- Born: October 29, 1941 (age 84) Santiago, Chile
- Education: University of Chile
- Known for: Investigations in the field of the ionic channels of cell membranes
- Awards: National Prize for Natural Sciences of Chile (2002)
- Scientific career
- Fields: Biochemistry
- Workplaces: Institute Millennium Interdisciplinary Center of Neurosciences University of Valparaíso

= Ramón Latorre =

Chilean biochemist (born 1941)

Ramón Rogelio Latorre de la Cruz (born October 29, 1941) is a Chilean biochemist, The winner of Chile's National Prize for Natural Sciences in 2002, he has been recognized for his investigations in the field of the ionic channels of cellular membranes.

== Biography ==

He studied secondary in the Chilean School Jose Victorino Lastarria. In 1965 he received a biochemist at the School of Chemistry and Pharmacy. In 1969 he received a doctorate in Sciences with a Doctorate in Biology at the University of Chile, being one of the first students of that degree. He later received a scholarship from the National Institute of Health de EE.UU., and finished work in his laboratory of biophysics of this institution until the year 1972. Returned to Chile and held the position in the Faculty of Sciences of assistant professor. After 1973 Chilean coup d'état, Returned to the EE.UU. and served in the Department of Physiology at Duke University as a visiting scientist.

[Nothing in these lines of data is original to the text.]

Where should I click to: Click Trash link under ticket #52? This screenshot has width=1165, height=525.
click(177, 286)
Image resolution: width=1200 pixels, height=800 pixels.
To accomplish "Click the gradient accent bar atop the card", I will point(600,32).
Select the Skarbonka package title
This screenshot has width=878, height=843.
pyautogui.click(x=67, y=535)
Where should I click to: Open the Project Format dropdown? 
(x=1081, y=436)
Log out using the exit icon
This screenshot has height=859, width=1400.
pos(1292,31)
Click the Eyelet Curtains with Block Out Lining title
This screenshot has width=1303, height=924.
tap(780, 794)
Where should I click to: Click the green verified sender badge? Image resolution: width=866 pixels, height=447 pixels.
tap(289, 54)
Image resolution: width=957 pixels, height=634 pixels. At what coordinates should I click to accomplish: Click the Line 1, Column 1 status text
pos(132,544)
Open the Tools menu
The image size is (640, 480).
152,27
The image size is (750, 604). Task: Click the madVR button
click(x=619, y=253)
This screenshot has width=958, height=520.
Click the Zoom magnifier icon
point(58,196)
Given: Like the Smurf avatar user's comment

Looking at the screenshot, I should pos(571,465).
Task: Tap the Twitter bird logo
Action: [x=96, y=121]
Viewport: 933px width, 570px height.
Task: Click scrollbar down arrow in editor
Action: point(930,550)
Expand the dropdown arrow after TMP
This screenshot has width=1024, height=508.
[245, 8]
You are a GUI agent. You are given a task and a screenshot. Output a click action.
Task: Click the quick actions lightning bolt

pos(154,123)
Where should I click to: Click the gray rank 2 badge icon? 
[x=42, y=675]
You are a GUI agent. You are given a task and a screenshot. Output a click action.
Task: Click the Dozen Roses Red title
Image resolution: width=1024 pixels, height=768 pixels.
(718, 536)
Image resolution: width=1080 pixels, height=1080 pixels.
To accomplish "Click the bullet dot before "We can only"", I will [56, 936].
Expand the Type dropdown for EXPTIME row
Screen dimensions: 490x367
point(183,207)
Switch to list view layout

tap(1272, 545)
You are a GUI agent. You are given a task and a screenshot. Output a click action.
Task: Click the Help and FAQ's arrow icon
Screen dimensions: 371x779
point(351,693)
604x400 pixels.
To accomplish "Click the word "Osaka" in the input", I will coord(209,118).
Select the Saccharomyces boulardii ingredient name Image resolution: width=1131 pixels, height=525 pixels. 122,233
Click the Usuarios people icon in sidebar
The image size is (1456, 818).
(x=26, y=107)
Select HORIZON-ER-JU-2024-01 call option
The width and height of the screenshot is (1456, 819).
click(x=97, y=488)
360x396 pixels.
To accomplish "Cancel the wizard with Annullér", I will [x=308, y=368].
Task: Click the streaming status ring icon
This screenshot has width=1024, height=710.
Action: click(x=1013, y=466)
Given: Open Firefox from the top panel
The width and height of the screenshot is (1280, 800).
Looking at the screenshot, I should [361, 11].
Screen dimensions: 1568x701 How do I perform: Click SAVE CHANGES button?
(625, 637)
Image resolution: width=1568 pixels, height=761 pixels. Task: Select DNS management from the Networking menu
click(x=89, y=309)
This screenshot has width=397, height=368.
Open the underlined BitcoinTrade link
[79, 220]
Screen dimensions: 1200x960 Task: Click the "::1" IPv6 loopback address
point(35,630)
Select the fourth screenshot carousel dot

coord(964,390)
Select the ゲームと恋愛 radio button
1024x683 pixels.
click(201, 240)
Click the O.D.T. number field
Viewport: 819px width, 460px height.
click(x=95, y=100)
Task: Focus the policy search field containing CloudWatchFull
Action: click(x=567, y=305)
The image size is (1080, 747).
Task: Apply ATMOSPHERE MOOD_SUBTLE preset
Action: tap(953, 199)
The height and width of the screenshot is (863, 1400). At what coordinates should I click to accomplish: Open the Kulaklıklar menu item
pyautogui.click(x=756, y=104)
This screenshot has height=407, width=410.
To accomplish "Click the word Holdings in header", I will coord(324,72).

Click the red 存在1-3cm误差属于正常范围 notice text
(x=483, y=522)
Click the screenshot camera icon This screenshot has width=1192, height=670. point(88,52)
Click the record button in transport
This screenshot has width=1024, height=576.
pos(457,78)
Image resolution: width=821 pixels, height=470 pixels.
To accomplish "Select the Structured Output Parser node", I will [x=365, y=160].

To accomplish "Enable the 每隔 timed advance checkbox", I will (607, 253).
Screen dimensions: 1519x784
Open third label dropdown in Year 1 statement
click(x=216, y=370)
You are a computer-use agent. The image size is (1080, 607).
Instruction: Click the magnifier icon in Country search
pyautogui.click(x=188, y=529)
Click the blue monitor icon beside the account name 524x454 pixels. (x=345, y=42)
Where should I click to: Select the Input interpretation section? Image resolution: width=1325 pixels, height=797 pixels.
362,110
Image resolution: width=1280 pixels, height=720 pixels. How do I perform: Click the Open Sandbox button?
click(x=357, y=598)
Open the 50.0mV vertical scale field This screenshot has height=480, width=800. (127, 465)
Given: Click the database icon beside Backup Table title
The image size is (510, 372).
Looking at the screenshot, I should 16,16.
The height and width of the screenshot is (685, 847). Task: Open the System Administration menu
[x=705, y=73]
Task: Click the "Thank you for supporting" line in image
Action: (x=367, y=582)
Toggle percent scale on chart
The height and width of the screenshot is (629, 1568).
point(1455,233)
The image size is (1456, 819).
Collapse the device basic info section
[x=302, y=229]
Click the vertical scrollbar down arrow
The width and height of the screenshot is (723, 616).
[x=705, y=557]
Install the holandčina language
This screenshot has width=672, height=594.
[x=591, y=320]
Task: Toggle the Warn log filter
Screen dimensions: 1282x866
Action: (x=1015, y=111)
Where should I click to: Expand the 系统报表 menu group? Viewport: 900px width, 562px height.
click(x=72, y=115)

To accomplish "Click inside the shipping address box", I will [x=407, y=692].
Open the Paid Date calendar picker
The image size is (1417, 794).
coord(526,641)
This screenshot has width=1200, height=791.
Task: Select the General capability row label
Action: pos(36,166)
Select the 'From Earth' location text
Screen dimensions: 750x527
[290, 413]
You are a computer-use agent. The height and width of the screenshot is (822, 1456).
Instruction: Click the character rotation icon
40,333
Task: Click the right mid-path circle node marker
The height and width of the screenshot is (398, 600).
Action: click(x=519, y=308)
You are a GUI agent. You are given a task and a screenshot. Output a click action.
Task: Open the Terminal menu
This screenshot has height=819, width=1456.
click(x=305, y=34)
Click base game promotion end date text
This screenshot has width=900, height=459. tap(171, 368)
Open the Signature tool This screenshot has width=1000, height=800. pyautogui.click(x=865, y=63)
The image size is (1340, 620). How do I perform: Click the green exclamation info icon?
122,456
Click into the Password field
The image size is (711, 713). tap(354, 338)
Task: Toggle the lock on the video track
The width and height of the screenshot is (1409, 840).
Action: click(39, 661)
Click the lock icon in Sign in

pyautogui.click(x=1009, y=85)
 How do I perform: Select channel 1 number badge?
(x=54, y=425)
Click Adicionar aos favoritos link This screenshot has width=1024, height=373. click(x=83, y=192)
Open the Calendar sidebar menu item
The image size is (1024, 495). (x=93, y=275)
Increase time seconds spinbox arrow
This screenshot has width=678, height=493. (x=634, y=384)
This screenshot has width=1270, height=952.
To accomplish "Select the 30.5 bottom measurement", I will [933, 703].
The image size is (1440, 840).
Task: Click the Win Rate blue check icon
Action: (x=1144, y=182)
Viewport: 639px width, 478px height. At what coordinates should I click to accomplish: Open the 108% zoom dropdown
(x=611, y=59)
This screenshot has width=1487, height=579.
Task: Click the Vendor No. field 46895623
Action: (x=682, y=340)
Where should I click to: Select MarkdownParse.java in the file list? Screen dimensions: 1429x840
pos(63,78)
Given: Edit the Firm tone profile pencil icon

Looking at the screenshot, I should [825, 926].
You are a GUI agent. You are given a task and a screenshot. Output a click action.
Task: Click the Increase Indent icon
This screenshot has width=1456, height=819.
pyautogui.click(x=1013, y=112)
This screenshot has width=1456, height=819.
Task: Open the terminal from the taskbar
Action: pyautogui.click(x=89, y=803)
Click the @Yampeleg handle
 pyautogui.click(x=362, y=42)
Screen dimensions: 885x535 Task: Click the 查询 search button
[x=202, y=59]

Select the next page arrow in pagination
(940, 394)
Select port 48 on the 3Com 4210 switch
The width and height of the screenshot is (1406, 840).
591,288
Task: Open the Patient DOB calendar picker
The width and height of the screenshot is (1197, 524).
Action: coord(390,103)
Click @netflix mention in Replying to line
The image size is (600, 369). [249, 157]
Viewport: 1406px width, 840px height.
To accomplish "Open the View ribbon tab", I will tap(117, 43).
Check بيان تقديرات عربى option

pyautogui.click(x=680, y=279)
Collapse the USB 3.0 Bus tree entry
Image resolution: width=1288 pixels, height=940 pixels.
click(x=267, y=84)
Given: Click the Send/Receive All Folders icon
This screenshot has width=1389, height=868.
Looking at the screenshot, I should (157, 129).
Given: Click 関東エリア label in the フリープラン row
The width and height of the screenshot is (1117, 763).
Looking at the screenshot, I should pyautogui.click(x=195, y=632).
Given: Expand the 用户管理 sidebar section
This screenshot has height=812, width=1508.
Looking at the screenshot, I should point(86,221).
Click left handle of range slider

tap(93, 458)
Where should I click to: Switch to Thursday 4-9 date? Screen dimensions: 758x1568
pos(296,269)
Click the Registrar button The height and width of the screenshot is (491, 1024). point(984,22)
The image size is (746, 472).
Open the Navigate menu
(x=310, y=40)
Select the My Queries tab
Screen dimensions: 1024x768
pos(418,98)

Two years later he worked in the Department of Physiological and Pharmacological Sciences of the University of Chicago as an assistant professor and in 1977 he began to perform his teaching task at the School of Medicine of the University of Harvard.

Returning to his country (Chile), in 1983 he worked in the Faculty of Sciences of the University of Chile as professor of Cellular Physiology. The following year he founded with the physicist Claudio Teitelboim the Center for Scientific Studies of Santiago, Who later moved to Valdivia.